Intriguing. What can we read into this stuff? I note that the Raleigh Fence Company Blog, while well established, hasn't been maintained or updated with any frequency -- thus, it cannot (as yet) be included in my bloglinks under the criteria I use. However, Keith Bloemendaal's Raleigh Fence Contractors LLC blog is updated on a frequent and regular schedule, provides independent and relevant information, and so is worthy of a permalink. (Raleigh Fence Company can earn the same treatment if I see consistent updating for several weeks -- this will require more than one posting every few months.)

However, I also sense that Keith is playing a catch up game here -- in a technologically savvy market (Raleigh/Durham/Chapel Hill is known as the "Research Triangle" for good reason!) --and this process is resulting in the use of Search Engine Optimization and blogging approaches more sophisticated than found in many other areas of the U.S. or Canada. So, if you are a local contractor outside of this region, you might want to look at these websites and blogs to determine your own best practices; and adapt their approaches to your own business model. You'll probably achieve impressive market results, rapidly.

2 comments:

Anonymous said...

Mark,

I find the credibility of the "other" blog you mentioned to be nonexistent.

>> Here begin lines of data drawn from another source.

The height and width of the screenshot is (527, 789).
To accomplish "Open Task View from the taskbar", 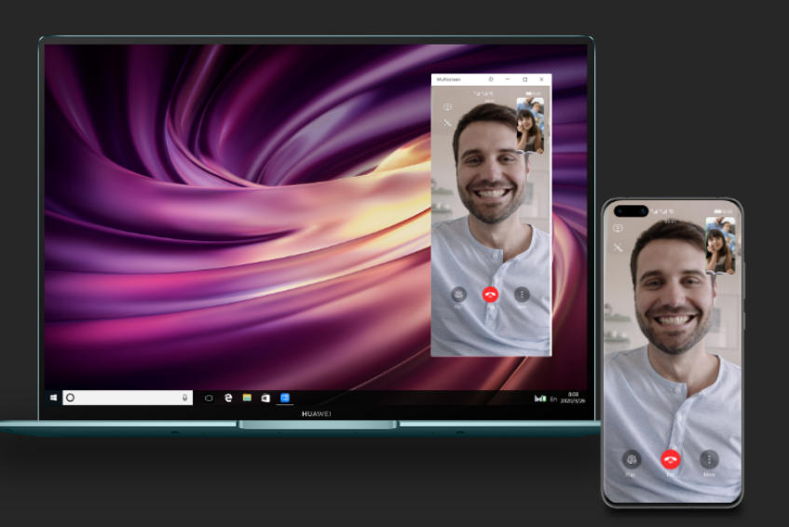I will click(209, 398).
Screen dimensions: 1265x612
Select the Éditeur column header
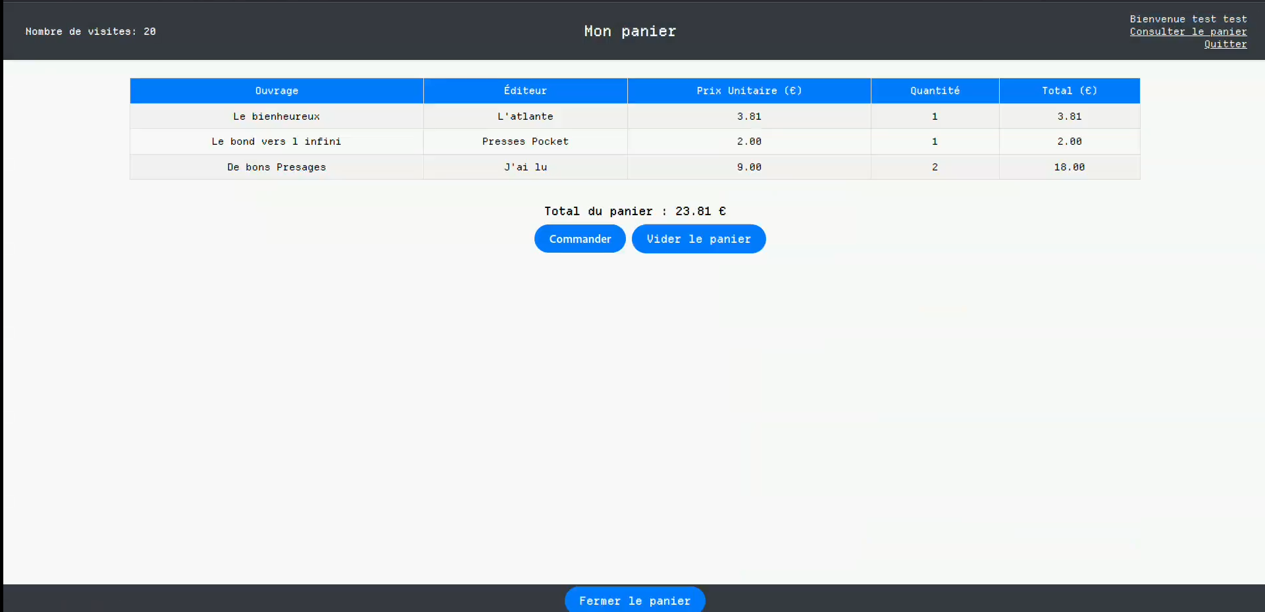(x=525, y=91)
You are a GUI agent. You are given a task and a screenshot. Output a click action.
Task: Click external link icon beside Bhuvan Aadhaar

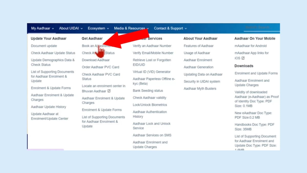click(x=109, y=91)
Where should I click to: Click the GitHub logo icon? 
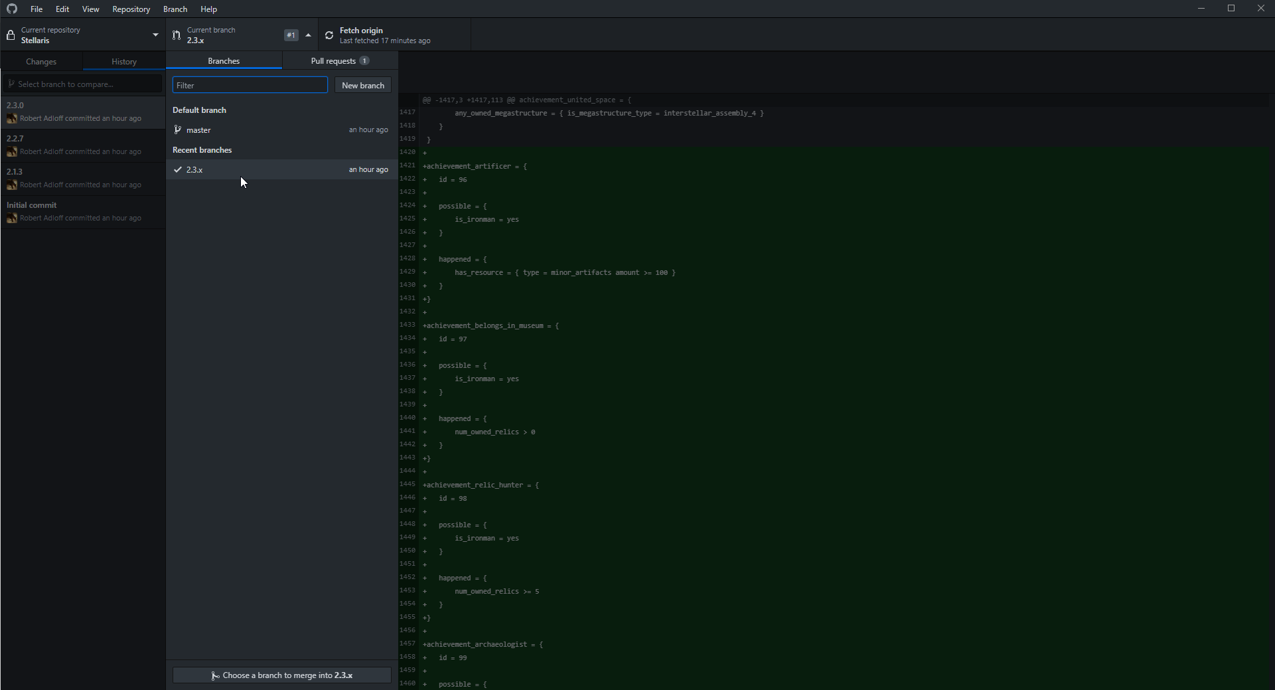click(x=12, y=9)
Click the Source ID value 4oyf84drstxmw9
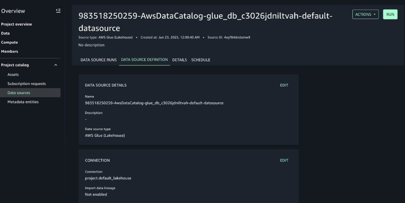Screen dimensions: 405x203 coord(237,37)
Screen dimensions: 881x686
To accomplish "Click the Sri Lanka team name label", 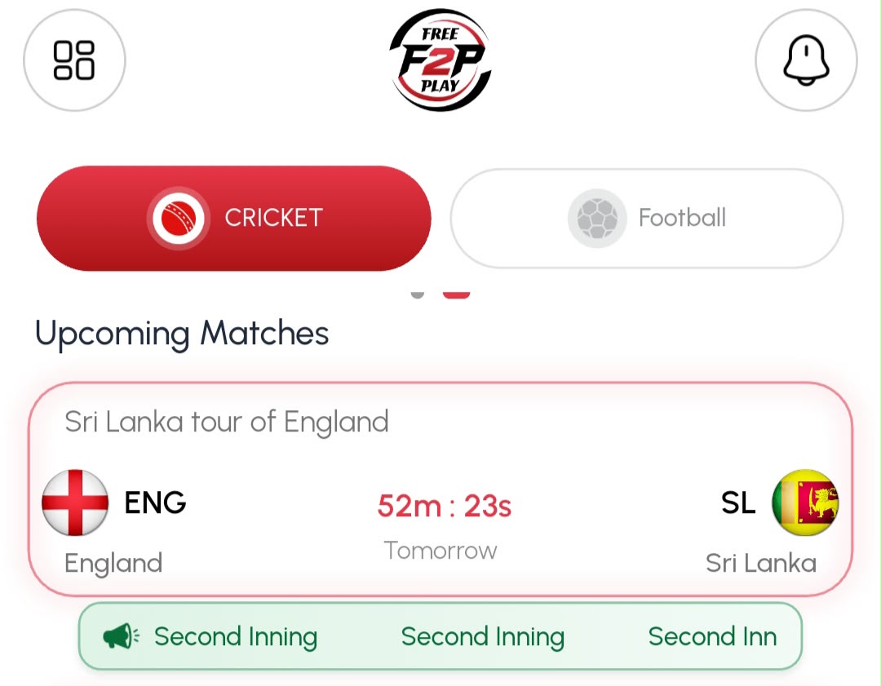I will 761,563.
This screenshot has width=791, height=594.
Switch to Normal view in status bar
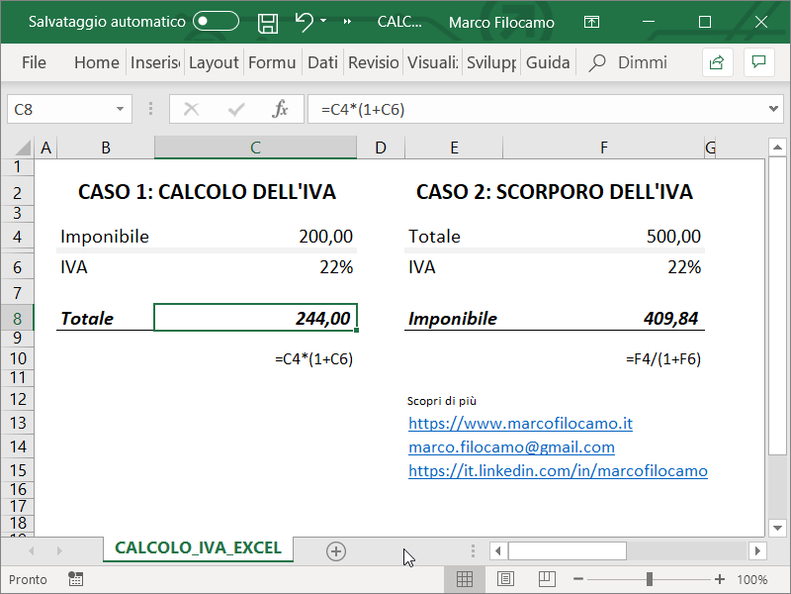[465, 578]
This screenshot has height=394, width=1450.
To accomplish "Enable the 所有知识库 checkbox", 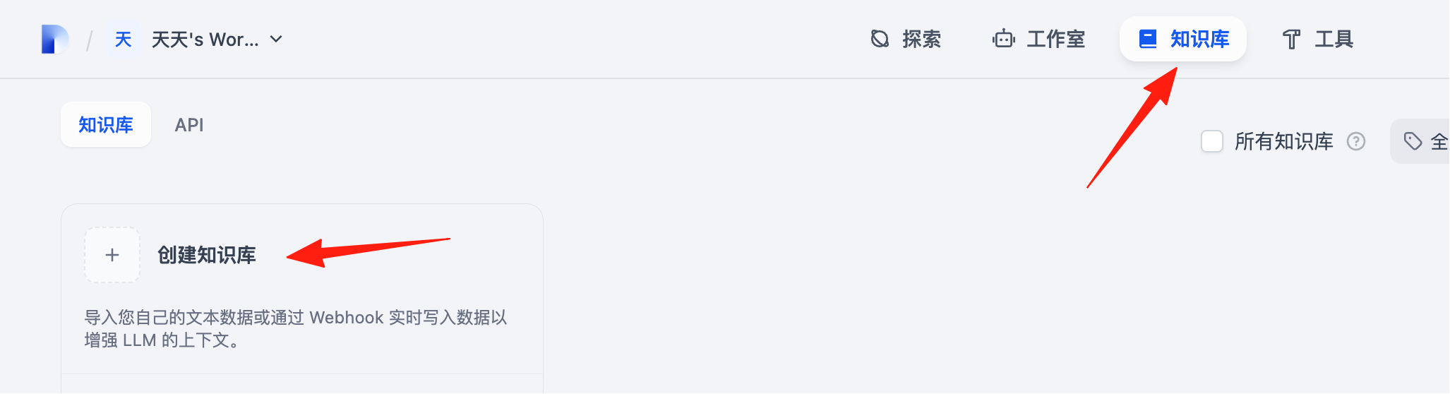I will 1212,141.
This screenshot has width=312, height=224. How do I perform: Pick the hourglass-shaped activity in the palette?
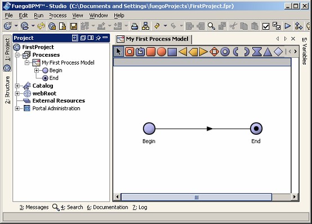(x=257, y=52)
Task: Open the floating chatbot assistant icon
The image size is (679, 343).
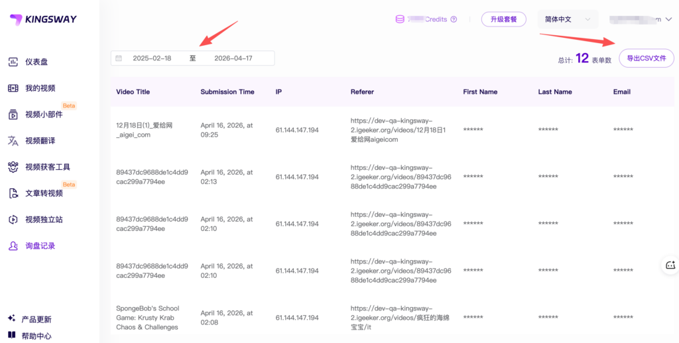Action: pos(670,265)
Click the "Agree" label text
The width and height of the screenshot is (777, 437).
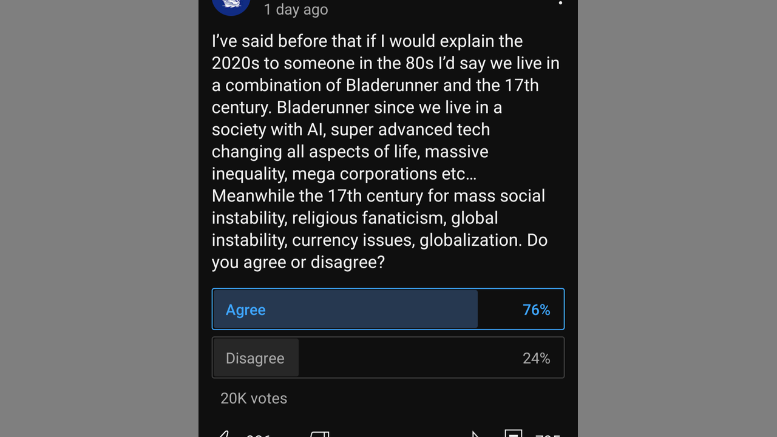[x=245, y=310]
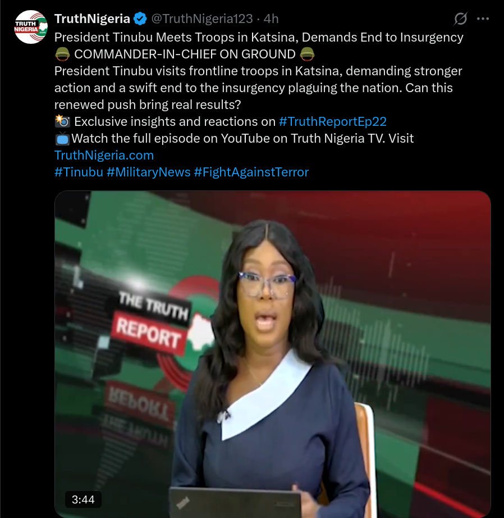Viewport: 504px width, 518px height.
Task: Click the camera flash emoji
Action: (62, 121)
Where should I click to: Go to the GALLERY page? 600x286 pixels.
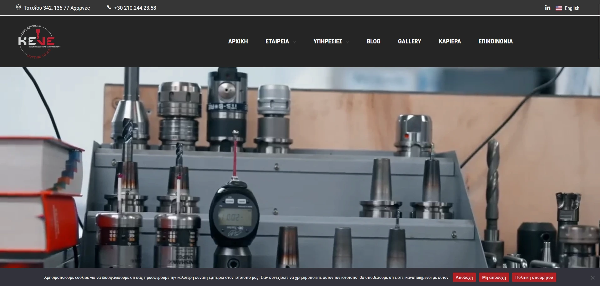(x=409, y=41)
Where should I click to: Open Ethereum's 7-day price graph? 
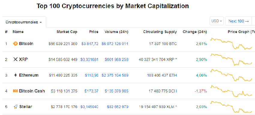tap(231, 75)
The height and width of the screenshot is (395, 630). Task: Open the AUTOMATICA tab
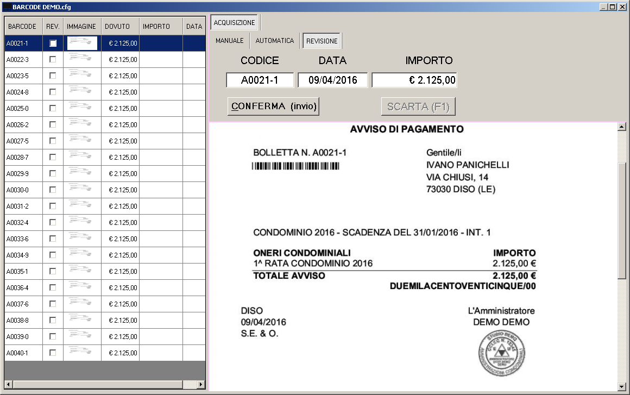(274, 41)
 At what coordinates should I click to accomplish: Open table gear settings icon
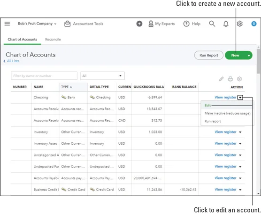pyautogui.click(x=239, y=79)
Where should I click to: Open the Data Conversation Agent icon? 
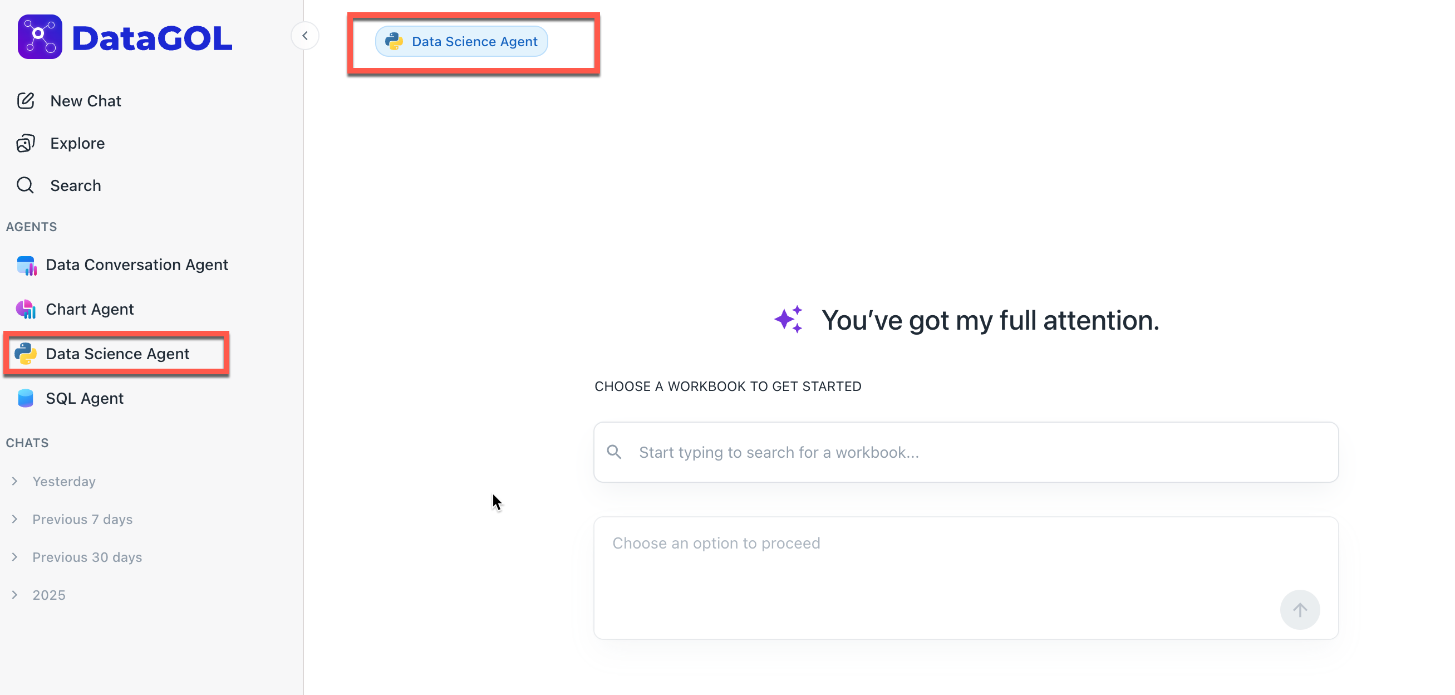coord(26,265)
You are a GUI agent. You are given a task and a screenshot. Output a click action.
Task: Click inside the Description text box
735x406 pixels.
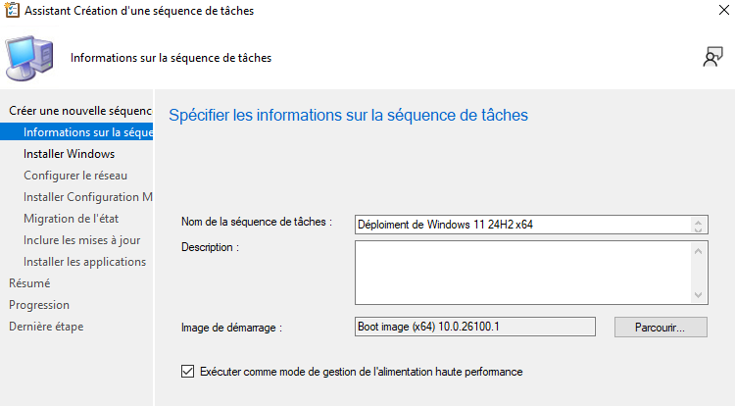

I checked to see what Ken had written, and it appeared he is very upset with a certain company using his name. I don't feel that using the words Raleigh and fence in my company infringes on Mr. Plain's trademark, and furthermore, if wants to be sure no one can purchase anymore domains with the words Raleigh and fence in them, he is more than welcome to purchase all of them.

I went back to reread his post dated August 11 and it has been removed, along with the comment he made in response. His last actual posting dated November of 2007, he explains the difference between paid ads, and search results. I don't count the post in April of 2008, as it was written by someone else, and copied and pasted to his site.

In conclusion, if you were to compare our sites, you would not be comparing apples to apples.

Keith Bloemendaal
Raleigh Fence Contractors, LLC

Construction Marketing Ideas said...

Keith, I also noticed that the other company had removed the more recent post and comment shortly after I wrote my own blog entry. I haven't heard back from them -- I try to communicate with everyone when they are mentioned in this blog.
Generally, I am respectful of competitive dynamics; when blogging is used primarily as a Search Engine Optimization resource, it loses the value that occurs when the blog is written from a sincere and useful perspective (and the higher search engine rankings are a welcome bonus.) Of course, the readership of this blog is national (or international, for that matter) so I handle local competitive issues within this framework. Regardless, I enjoy your blog and have granted it a permalink.